• [TASK GOAL]
For each line below, check for the word "agent", then state how many lines contain it, with no other output.

[Stored data entries]

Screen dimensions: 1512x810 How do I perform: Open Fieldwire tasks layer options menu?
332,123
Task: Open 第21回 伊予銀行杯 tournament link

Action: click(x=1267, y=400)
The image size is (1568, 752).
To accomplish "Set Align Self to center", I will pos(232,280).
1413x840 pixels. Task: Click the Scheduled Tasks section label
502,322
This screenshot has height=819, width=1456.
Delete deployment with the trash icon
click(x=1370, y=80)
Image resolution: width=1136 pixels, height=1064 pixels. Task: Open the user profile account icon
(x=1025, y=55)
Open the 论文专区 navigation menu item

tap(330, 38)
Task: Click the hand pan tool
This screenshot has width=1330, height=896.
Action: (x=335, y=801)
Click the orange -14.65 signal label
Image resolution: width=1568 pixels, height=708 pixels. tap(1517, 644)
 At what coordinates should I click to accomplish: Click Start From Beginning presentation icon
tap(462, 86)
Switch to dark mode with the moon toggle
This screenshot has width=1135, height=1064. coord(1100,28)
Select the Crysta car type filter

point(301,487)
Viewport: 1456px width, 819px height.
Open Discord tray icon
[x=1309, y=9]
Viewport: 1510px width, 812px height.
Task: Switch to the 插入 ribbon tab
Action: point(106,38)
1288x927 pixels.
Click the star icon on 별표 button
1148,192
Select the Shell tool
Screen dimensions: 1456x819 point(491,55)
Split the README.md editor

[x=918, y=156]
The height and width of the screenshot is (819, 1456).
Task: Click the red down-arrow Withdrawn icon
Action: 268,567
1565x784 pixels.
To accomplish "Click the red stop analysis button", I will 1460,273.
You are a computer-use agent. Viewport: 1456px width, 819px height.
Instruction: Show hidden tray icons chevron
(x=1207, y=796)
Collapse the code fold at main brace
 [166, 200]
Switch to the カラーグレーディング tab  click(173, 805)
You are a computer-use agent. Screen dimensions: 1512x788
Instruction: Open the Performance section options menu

• [SOLVED EXERCISE]
2